The Narrative of the Life of Frederick Douglass Chapter 2
Captain Anthony has two sons, Andrew and Richard, one daughter, Lucretia, and her husband, Captain Thomas Auld. Their house is part of a plantation owned by Colonel Lloyd, a rich landowner in Talbot county. Captain Anthony serves as his superintendent, overseeing a part of the plantation. Colonel Lloyd's home plantation has three to four hundred slaves and he owns many more in the twenty or so farms nearby. All major transactions go through the Colonel's home plantation, including the slave's rations.

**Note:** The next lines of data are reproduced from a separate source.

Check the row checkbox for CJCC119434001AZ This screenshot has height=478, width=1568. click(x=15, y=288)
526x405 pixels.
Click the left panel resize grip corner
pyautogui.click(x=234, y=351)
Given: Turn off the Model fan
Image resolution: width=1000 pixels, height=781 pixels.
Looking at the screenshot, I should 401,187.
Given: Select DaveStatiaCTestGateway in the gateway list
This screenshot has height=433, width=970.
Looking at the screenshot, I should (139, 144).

A slave is given just enough food, clothing, and shelter to get by. After a long day working in the fields, most slaves sleep on the cold, damp floor. When young Douglass is first brought to Colonel Lloyd's home plantation, the overseer in charge is Mr. Severe, rightly named because he is a cruel, bitter man who constantly swears. He dies shortly after Douglass's arrival and the slaves consider it a merciful providence. He is replaced by Mr. Hopkins, a quiet man, whom the slaves consider a good overseer.

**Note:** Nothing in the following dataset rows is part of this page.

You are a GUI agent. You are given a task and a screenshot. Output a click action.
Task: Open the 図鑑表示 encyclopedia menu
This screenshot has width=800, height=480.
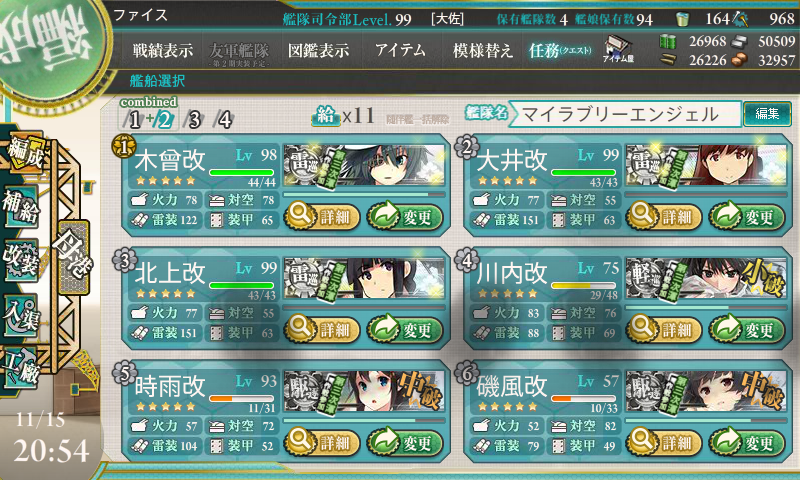(x=318, y=50)
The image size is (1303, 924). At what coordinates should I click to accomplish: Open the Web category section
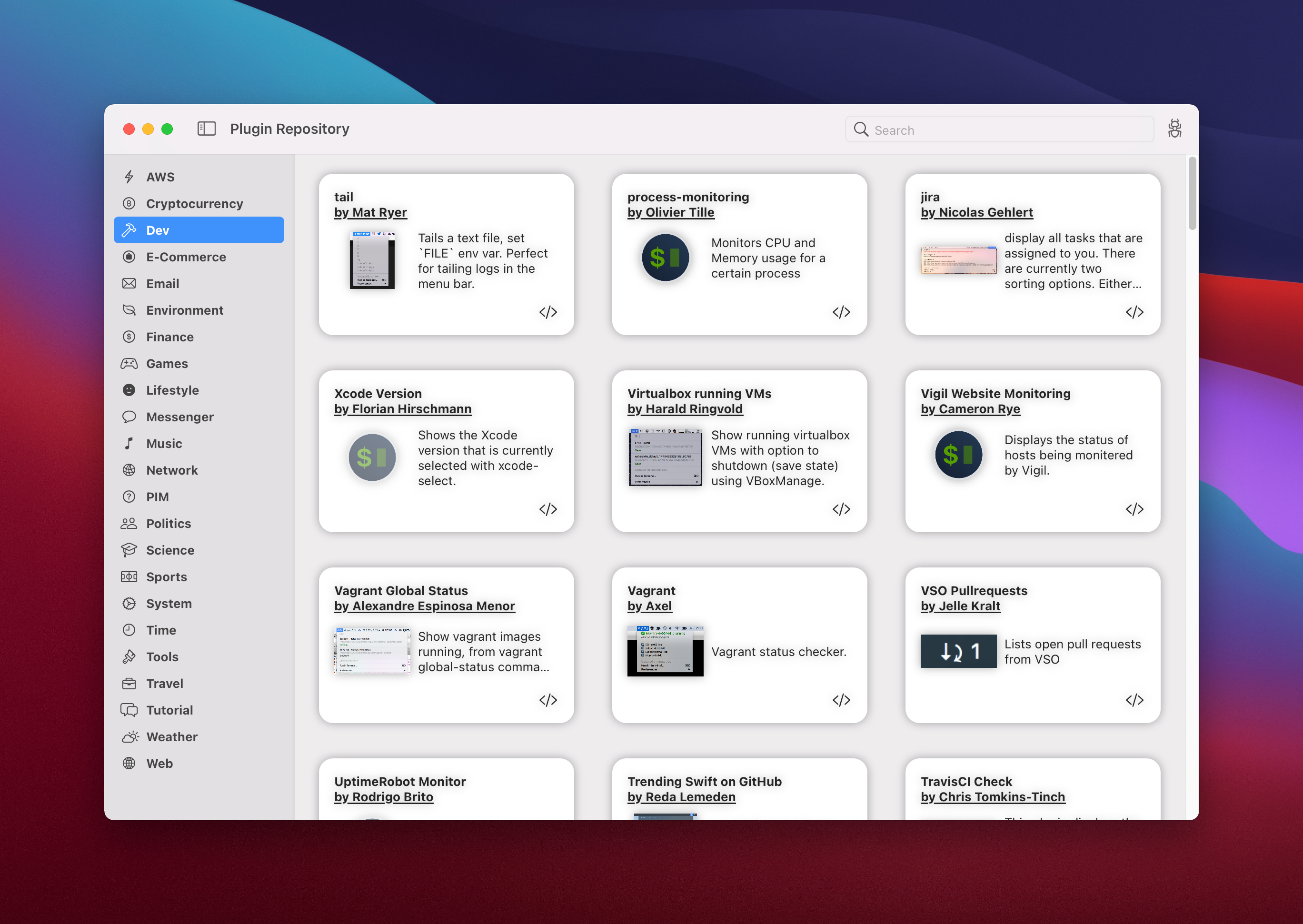(160, 762)
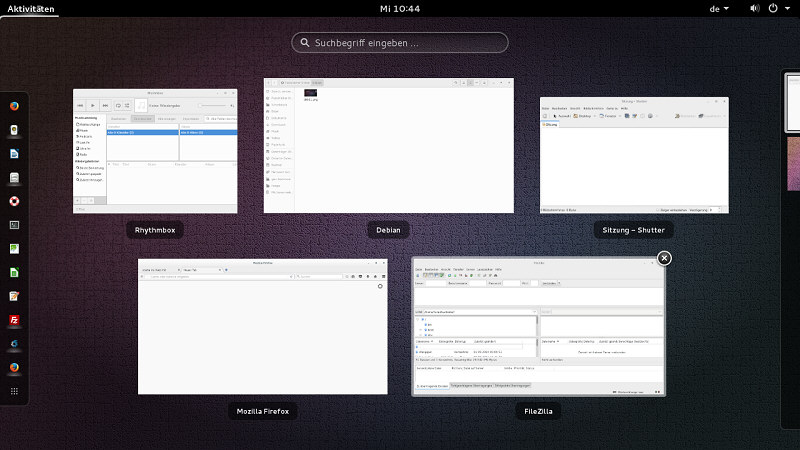Show all applications via the grid icon
This screenshot has height=450, width=800.
pyautogui.click(x=14, y=391)
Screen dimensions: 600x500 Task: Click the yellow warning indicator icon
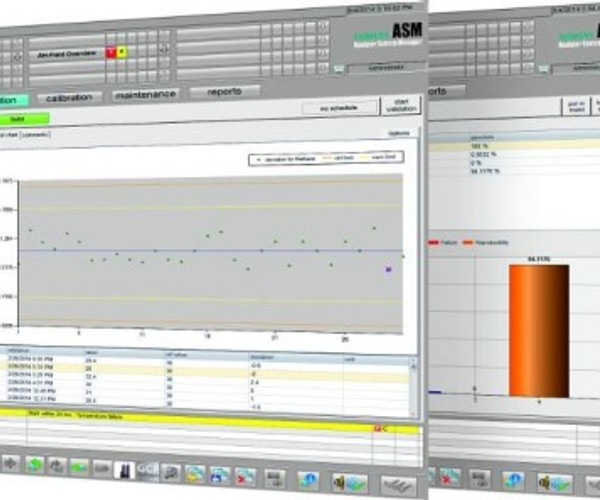click(x=122, y=51)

The slaves on the neighboring farms consider it the greatest privilege to serve in Colonel Lloyd's home plantation, often called the Great House Farm. Slaves chosen to go to there sing songs that express their joy in going to the Great House Farm. Reflecting back, Douglass admits that as a slave, he did not see the meaning in the seemingly incoherent slave songs. But he recalls in hearing those songs, a sense of extreme pain and sorrow, the first pangs of his deep hatred of slavery. Douglass is astonished that some in the North consider the slave's singing as evidence of happiness. For Douglass, nothing is further from the truth; a slave's song actually expresses his deepest sorrow and misery. This anguish is disguised in the slave songs.